There are many campaigns and websites to raise awareness and shed a different light on things. Like the Always #LikeAGirl campaign, like A Mighty Girl website and Facebook page (which is a resource for “smart, confident, and courageous girls”). One of the major things they are doing is combating stereotypes of what it means to be a ‘boy’ and what it means to be a ‘girl’. I love a quote by Joss Whedon (creator of one of my favorite TV series, Firefly, and director & writer of the “Avengers” movie). He was asked in an interview “So, why do you write these strong female characters?” and he responded with “Because you’re still asking me that question.” (“American Rhetoric: Joss Whedon – Equality Now Address”. American Rhetoric (May 15, 2006)
I believe gender stereotypes hurt everybody. Should my daughter be thought of as less of a girl because she likes action movies like the “Avengers” and “Captain America”? Should my son be thought of as less of a guy because he is sensitive and still gives hugs to his mom? Stereotypes put people in boxes. Stereotypes can also justify inequality. Until very recently in human history women were still considered less than a person and the property of others. Although our culture has evolved to the point of discarding these views (most people would think it ludicrous today to refer to a girl as property), our gender stereotypes serve to compartmentalize what women and men are capable of. This puts limitations on everyone. I believe it hinders the gifts that each one of us can bring to the world (particularly when those gifts don’t fall along traditional gender-determined lines).

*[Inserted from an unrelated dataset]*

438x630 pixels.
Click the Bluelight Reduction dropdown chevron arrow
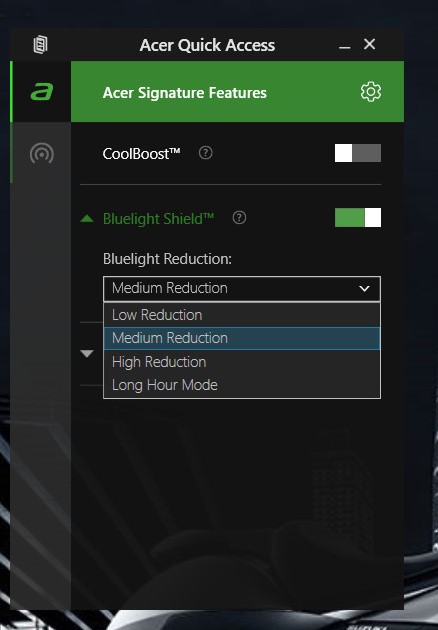[364, 288]
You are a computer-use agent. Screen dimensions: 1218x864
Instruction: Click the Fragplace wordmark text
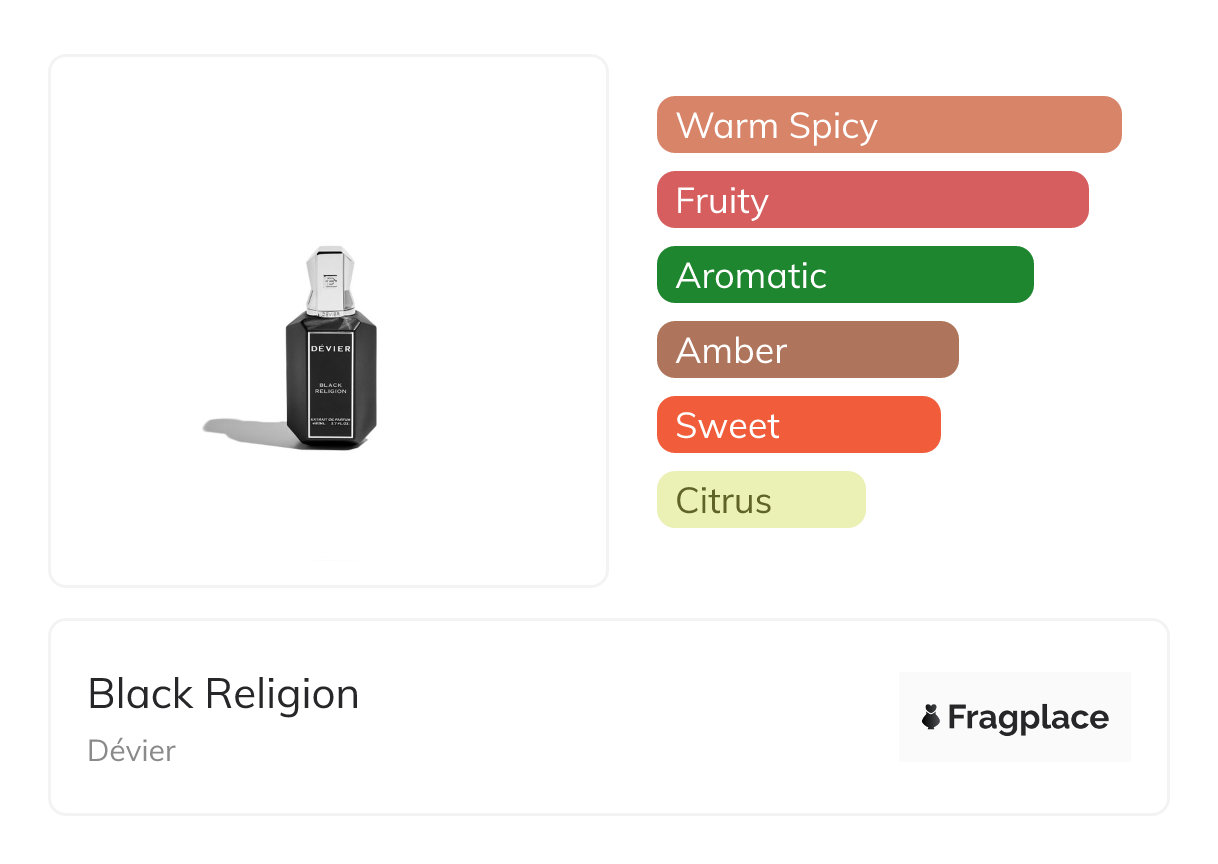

My dream would be for respect for all people, that we would see ourselves together on this earth, not separate, not us vs. them. That we could feel safe with each other (and thereby eliminate our need to be combative towards each other). We share a common humanity in that we all breathe the same air, feel the same emotions, experience shame and empathy. We are not so different from each other. On the flip side, we are all unique and we bring our own unique gifts to the world, the gift of who we are, individually and collectively. We each have our own unique limitations and these limitations can be genetic and/or environmental. Some limitations can be overcome, others cannot. But let us not add more limitations onto our brothers and sisters. Let us encourage each other to reach for the stars in our pursuits in this life, no matter who or what gender we are.